Lawrence Kritzman (Dartmouth)
Friday, April 25, 2014 - 3:30pm
Petersen Room, Allen Library (4th Floor, Room 485)

The lecture will treat the Lazare section of the second part of Malraux's Anti-Mémires, La Corde et les souris. In that text Malraux attempts to overcome human transcience and mortality by memorializing the ephemeral through the artifice of writing. The rhetoric of the writer's self-portrait affords the subject a reprieve from death by effacing the inherent status of contingency. Like Montaigne's famous fall form the horse in which the writer narrates the journey to death and its returnm, Malraux's text asks us to contemplate how one can possibly narrate that which cannot possibly be narrated.  

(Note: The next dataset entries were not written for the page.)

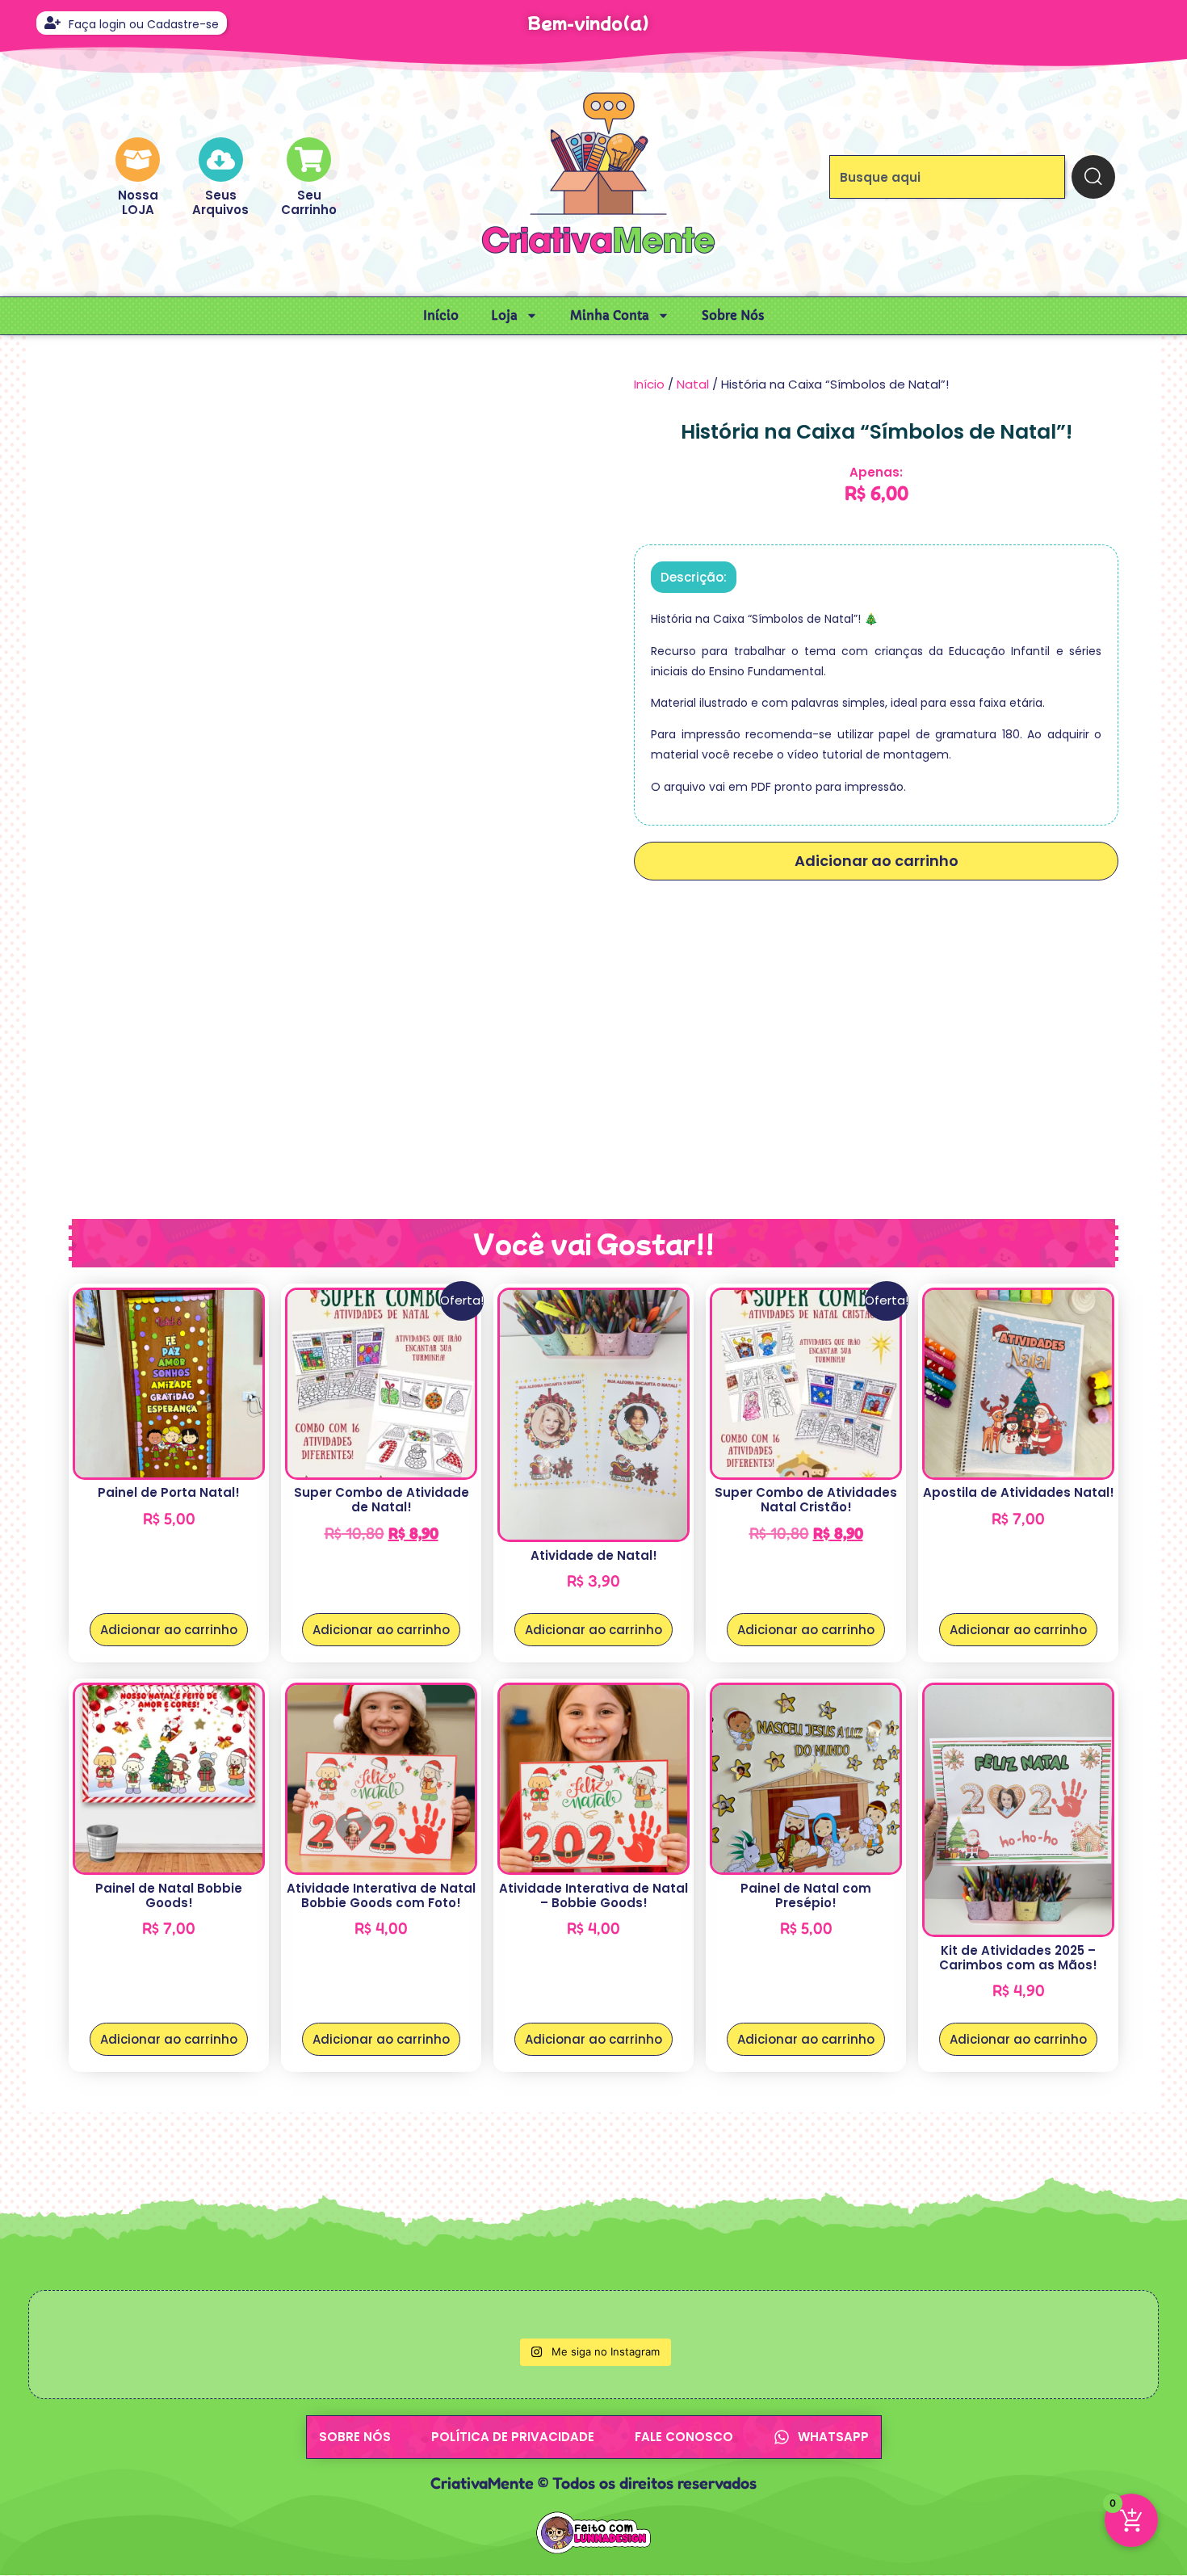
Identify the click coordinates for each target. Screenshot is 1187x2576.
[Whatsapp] (1093, 23)
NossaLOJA (138, 202)
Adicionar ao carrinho (876, 861)
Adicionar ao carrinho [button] (168, 1629)
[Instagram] (1062, 23)
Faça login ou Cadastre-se (144, 24)
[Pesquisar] (1093, 177)
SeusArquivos (220, 202)
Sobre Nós (733, 315)
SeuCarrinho (309, 202)
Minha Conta (609, 315)
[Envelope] (1124, 23)
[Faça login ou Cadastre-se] (52, 23)
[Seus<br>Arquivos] (221, 159)
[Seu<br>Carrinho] (309, 159)
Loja (504, 315)
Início (441, 315)
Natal (693, 384)
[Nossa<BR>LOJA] (137, 159)
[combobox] (947, 177)
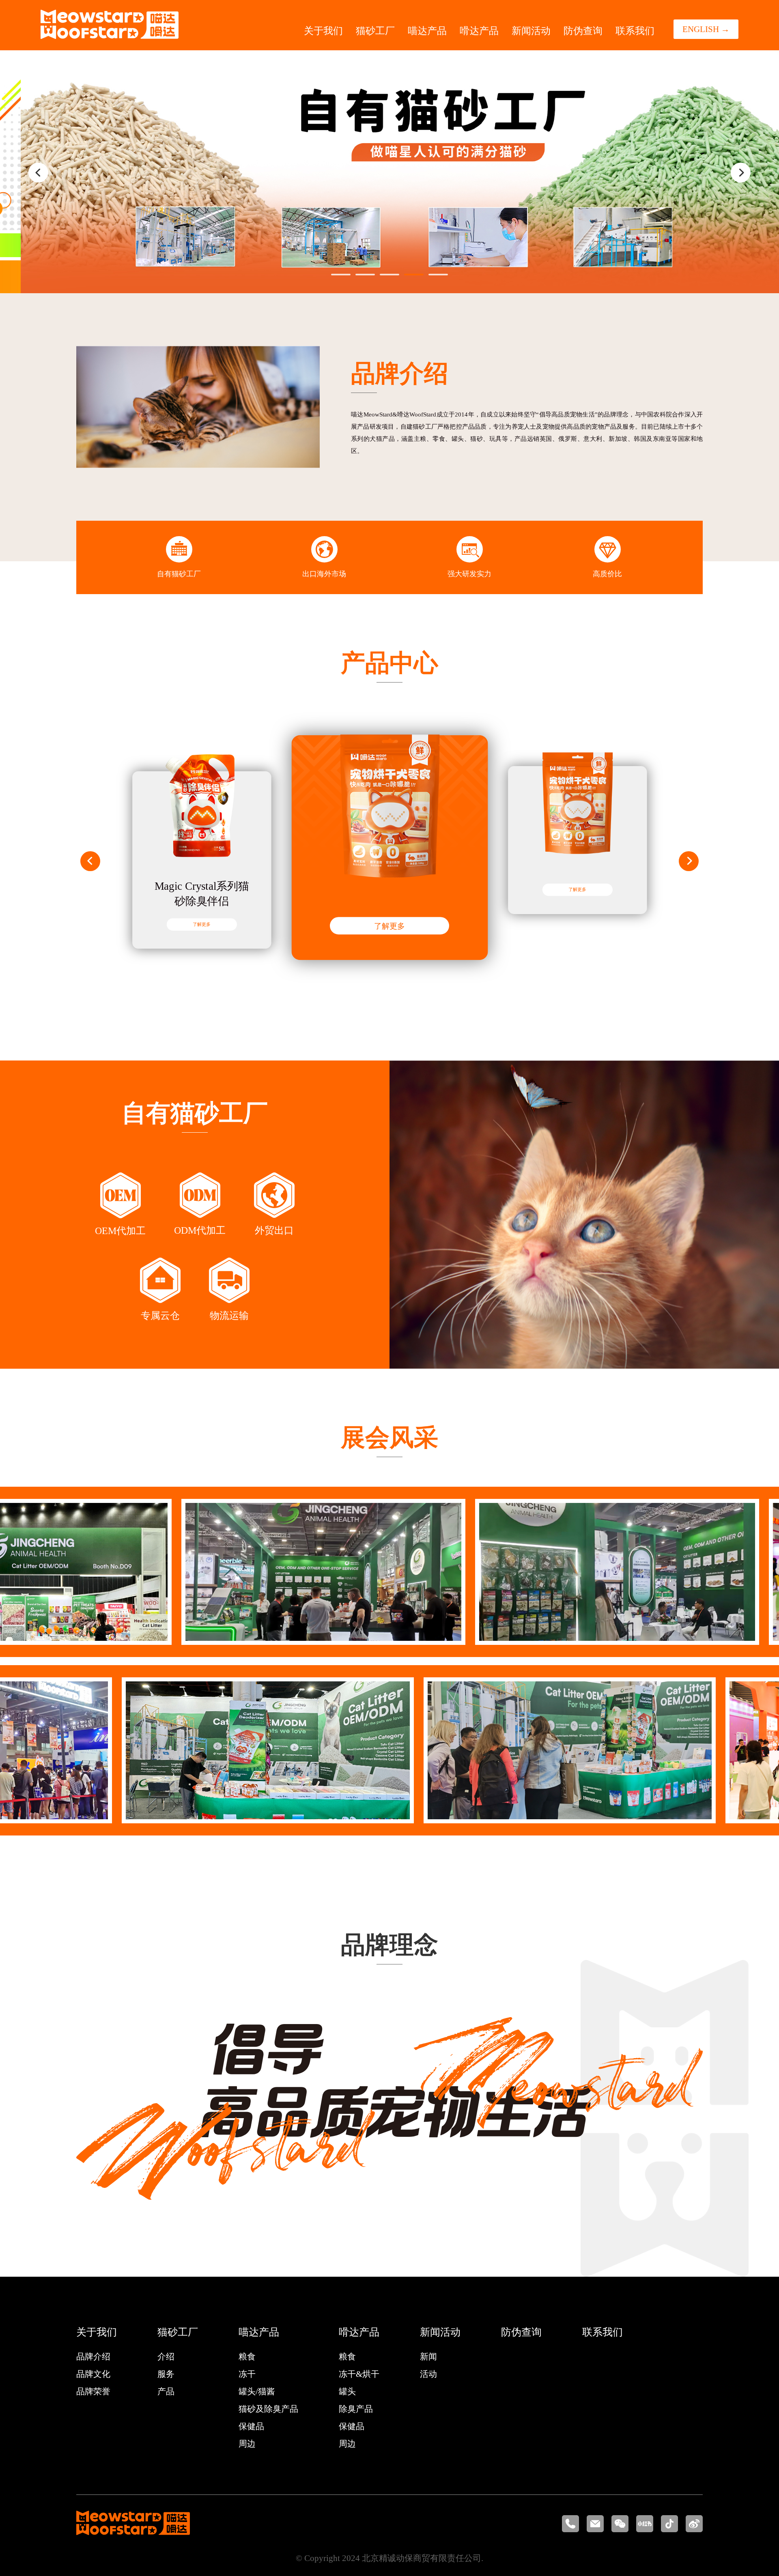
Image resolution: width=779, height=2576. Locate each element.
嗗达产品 (479, 31)
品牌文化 (93, 2374)
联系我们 (634, 31)
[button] (38, 172)
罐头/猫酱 (257, 2391)
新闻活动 (531, 31)
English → (706, 29)
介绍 (165, 2356)
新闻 (428, 2356)
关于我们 (323, 31)
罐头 (347, 2391)
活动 (428, 2374)
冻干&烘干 (359, 2374)
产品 (165, 2391)
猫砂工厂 (375, 31)
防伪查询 (583, 31)
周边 (247, 2444)
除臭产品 (356, 2409)
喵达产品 (427, 31)
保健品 (251, 2426)
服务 (165, 2374)
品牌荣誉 (93, 2391)
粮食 (247, 2356)
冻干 (247, 2374)
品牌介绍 (93, 2356)
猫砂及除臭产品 (268, 2409)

Lawrence Kritzman is Professor of French & Comparative Literature at Dartmouth College, and is a leading academic authority on psychoanalysis, 16th- and 20th-century French literature and culture, intellectual history, and critical theory. He is also a prolific and respected public scholar and advocate for French Studies, who has published on contemporary politics and is frequently interviewed by French and English media. In recognition of his work as a cultural ambassador, he has received many honors from the French government, most recently membership in the Legion d'Honneur (2012) and the Societe d'histoire litteraire de la France (2013). Some of his many single-authored books include influential studies of Renaissance gender and sexuality, and rhetoric and imagination in Montaigne. He is a co-author, editor, and general "rassembleur" of leading scholars of Francophone intellectual culture, an example of which is the monumental Columbia History of Twentieth Century French Thought (2006). He is also the founder of the  Institute of French Cultural Studies, a unique professional development workshop for younger scholars entering the profession.